-------- Extract to read --------

I know I’m a tad bit late, but the idea for yesterday’s Daily Prompt didn’t really hit me until I was on the brink of sleep last night, and . . . seeing as how my laptop is dead (RIP TARDIS), I had to wait to write it up and post it. Don’t you just hate when inspiration hits you late? But I say better late than never, right?!
What was I saying? Right, instruments.
When I was younger, let’s say I was in young high school, I remember seeing little children playing with their recorders and thinking ‘that’s so lame’ (don’t know why though), until I had a recorder in my hands. I don’t remember where I got it from, who gave me, or anything like that. But I taught myself how to play and made sure I could play at least one good song on it. That song . . . Mary had a little lamb. Don’t judge, at least I could play something of repute.
After that I vaguely remember playing or learning to play the flute. My granma had a flute at some point and I was beside myself with glee thinking I could learn the flute. I love how the flute sounds, always have. But unfortunately I didn’t get anywhere with it. I tried to teach myself again, but something about the notes and the fingering and the sound just didn’t work for me. It never sounded like I knew what I was doing. So I gave up on the flute.
I then moved onto the acoustic guitar. I don’t know what made me think of the guitar, I just remember going into the music store and picking out my guitar. I was bummed they didn’t have a black one but I worked with the one I got. I figured if I got really good with it, then I could splurge on the black love of my life. It didn’t get there. Again, I taught myself how to play. I learnt the strings and the chords and even went so far as to tuning my guitar at my Church Hall. At the time I was on the Youth Choir as an Alto, and we had regular practices in the church hall so I had access to a piano there. I learnt the keys and the chords on the piano and then translated them to the guitar. I know it’s kind of backward, but I liked playing the guitar. And I loved listening to music to hear the strokes of the guitar, paying attention to the acoustics and listen to me talk about these things like I’m some musician extraordinaire.
I joined the Youth Fellowship’s band that usually played during worship. There was me on the guitar, Lisa on the piano, Delano on the bass, his brother Craig on the drums, and Deno on the congos. It was fun jiving and playing with these cats especially because we were all on the Youth Choir together as well, so we knew each others strengths and weaknesses and supported each other. But then it occurred to me that I couldn’t hear the guitar through any of the music we did nor could I tell whether I sounded any good or not, and no one could seem to tell me either. So that too was dropped.

--------

Task prompt:
Transcribe the instrument post above word for word, everything from "When I was younger, let’s" down to "something of repute.".

-------- Collected material --------

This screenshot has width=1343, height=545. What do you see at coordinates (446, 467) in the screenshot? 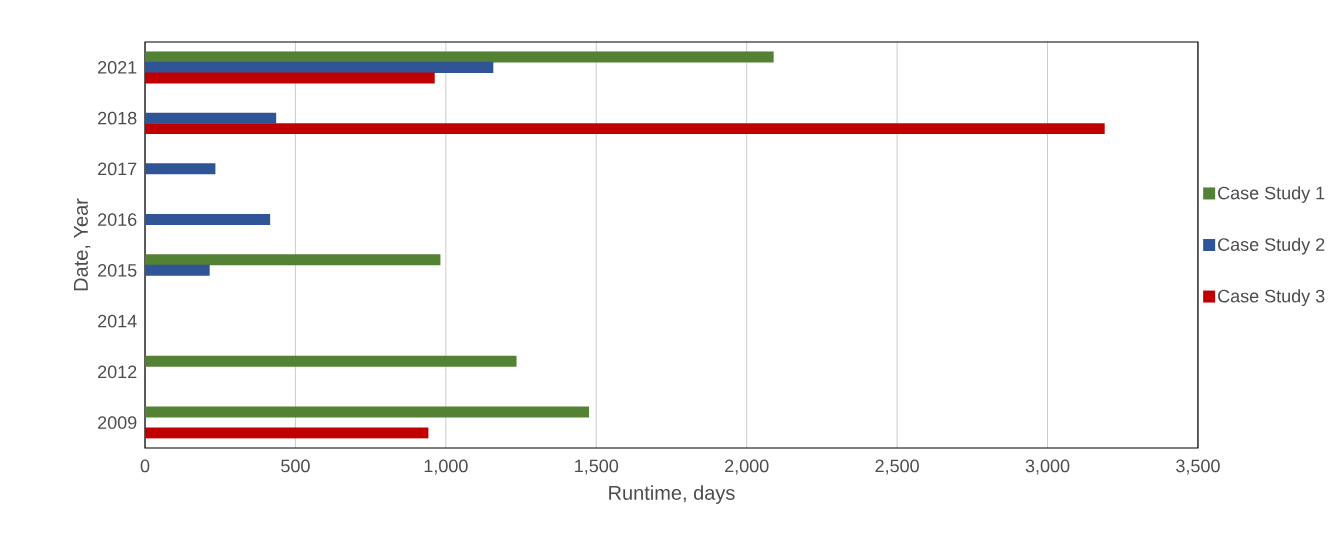
I see `x-tick-label: 1,000` at bounding box center [446, 467].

--------

Solution below:
When I was younger, let’s say I was in young high school, I remember seeing little children playing with their recorders and thinking ‘that’s so lame’ (don’t know why though), until I had a recorder in my hands. I don’t remember where I got it from, who gave me, or anything like that. But I taught myself how to play and made sure I could play at least one good song on it. That song . . . Mary had a little lamb. Don’t judge, at least I could play something of repute.